**Task brief**
How many lines in the items below contain the string "screenshot"? Case counts. Reply with the number alone.

(Stored data entries)

--

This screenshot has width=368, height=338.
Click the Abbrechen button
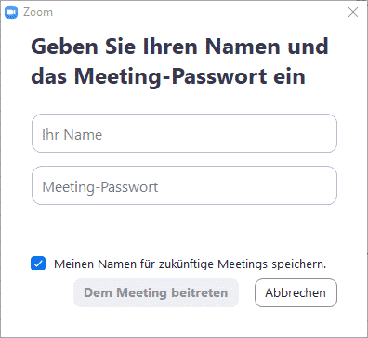point(296,292)
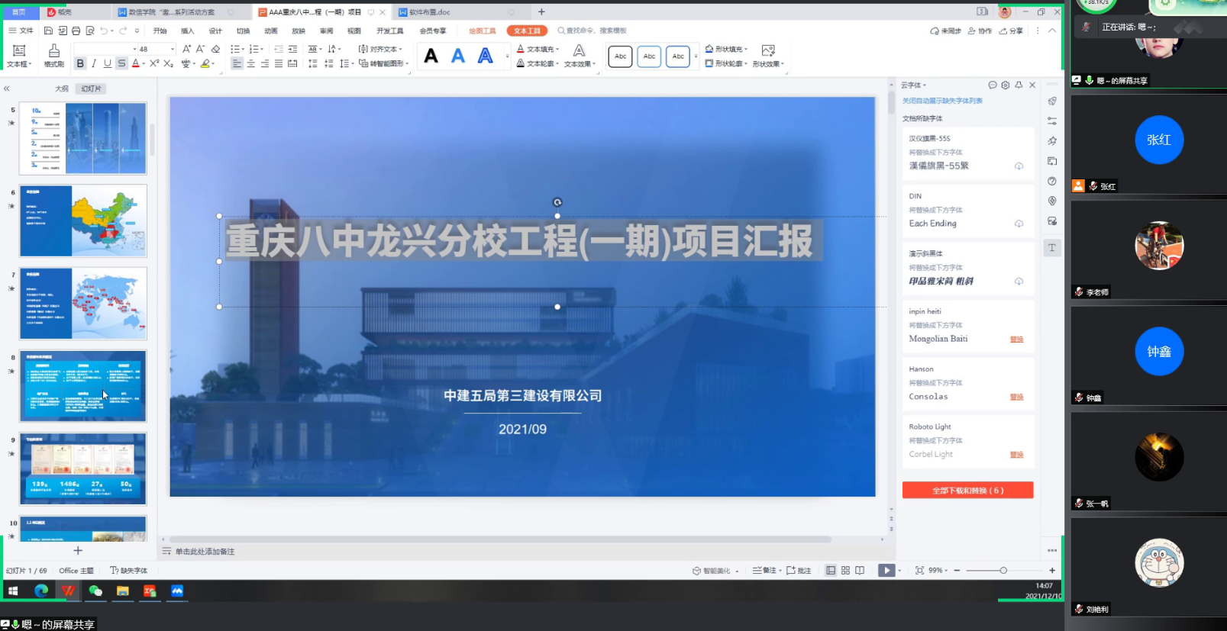Image resolution: width=1227 pixels, height=631 pixels.
Task: Click the 分享 share button
Action: coord(1011,31)
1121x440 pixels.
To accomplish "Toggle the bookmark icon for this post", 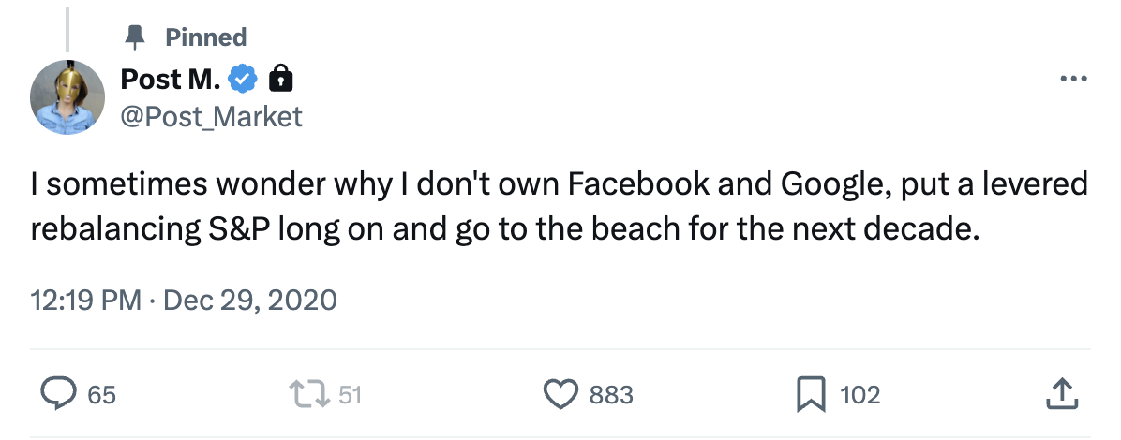I will click(810, 394).
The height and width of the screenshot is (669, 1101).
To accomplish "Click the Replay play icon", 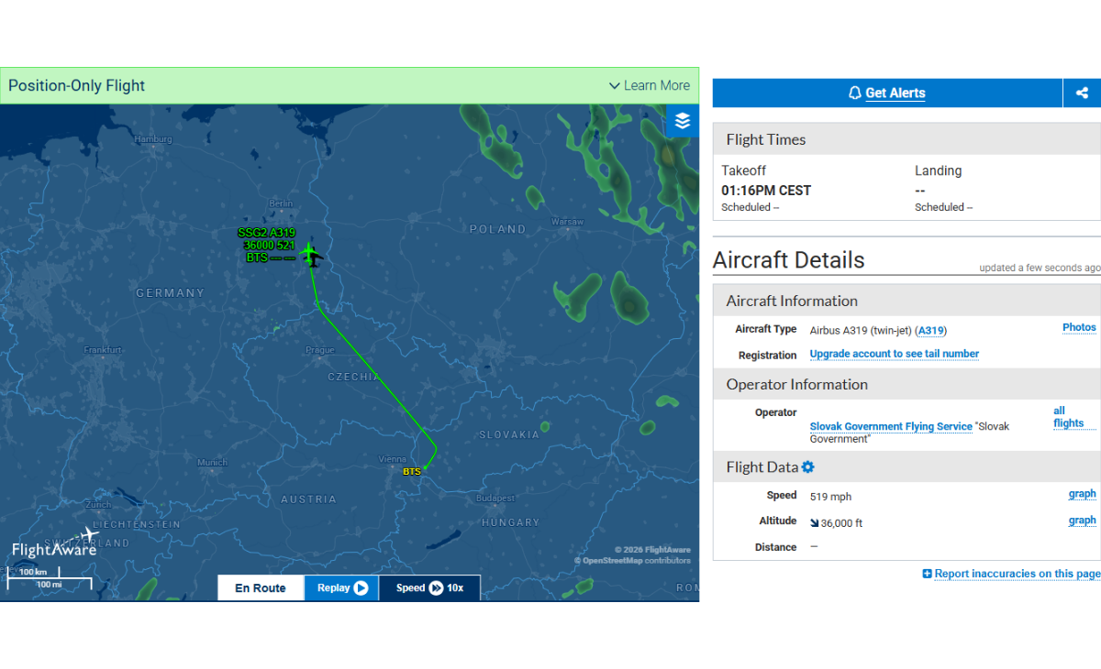I will click(361, 588).
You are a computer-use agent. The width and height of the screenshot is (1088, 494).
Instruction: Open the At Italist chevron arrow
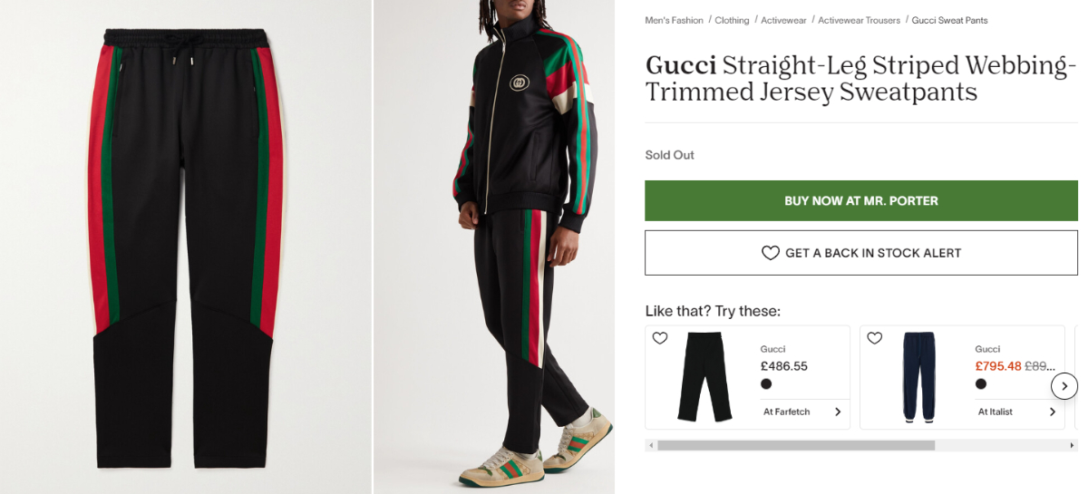coord(1053,412)
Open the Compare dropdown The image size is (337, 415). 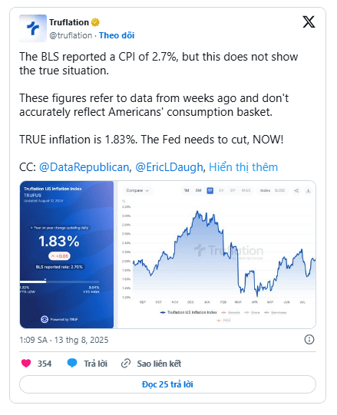[x=137, y=190]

--

**Written response**
3